> **Written exercise A**
For each statement below, say yes or no according to the passage on Sandy Martens, and quote the words of the passage that decide it. (i) Martens scored in his first match for AA Gent. (ii) Martens made his last international appearance against Bulgaria. (iii) Martens began as a right back and later became a striker.

> **Supplied text**
Sandy Martens (born 23 December 1972 in Opbrakel, East Flanders) is a retired Belgian football player. He is a former Belgium international, with a record of 3 goals in 11 games. He was a successful player for FC Bruges between 1998 and 2003 but suffered from various injuries later in his career. Originally a striker, he later played as a right back.

Career
Martens started off his career with Olsa Brakel, a club in Belgium's fourth division. In 1993, he moved to AA Gent (First Division, Jupiler League). In his first match, at home against SK Beveren, he scored immediately, making him a crowd's favourite. He remained one of the leading players in Gent until 1999.

In 1999 Martens moved to Club Brugge. It was also the period in which he turned Belgian international. He debuted for the Belgium national team on 27 March 1999 against Bulgaria. His last international appearance was against Croatia in August 2003.

> **Written exercise B**
Find every line of the records that contains the string "menu", and copy each such line. Case counts.

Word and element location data

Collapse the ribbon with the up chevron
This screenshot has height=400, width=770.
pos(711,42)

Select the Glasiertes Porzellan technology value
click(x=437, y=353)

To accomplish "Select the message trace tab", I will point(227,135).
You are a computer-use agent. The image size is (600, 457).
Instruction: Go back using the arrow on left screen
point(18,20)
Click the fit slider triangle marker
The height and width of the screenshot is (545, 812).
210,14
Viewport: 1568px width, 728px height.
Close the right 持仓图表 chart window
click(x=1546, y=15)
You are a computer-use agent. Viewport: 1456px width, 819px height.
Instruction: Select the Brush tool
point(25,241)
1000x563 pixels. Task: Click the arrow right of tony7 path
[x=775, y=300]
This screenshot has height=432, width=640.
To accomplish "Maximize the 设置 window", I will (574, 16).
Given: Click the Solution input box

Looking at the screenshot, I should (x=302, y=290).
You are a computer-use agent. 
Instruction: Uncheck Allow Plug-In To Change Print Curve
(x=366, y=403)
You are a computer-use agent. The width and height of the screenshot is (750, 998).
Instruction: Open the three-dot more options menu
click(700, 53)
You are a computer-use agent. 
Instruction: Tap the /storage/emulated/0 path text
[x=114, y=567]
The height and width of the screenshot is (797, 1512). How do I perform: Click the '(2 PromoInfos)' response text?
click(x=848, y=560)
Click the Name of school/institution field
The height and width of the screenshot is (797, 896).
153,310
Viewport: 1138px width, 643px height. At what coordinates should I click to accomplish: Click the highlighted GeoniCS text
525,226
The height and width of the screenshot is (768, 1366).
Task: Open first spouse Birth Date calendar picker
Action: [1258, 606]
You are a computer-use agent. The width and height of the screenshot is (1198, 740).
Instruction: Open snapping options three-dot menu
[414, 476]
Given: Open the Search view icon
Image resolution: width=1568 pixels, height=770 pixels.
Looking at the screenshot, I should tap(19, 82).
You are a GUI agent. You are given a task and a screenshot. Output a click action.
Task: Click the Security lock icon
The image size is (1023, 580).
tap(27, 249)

> **Exercise solution A**
(i) Yes: "In his first match, at home against SK Beveren, he scored immediately"
(ii) No: "His last international appearance was against Croatia in August 2003."
(iii) No: "Originally a striker, he later played as a right back."

> **Exercise solution B**
Instruction: Open the three-dot more options menu
Instruction: Open snapping options three-dot menu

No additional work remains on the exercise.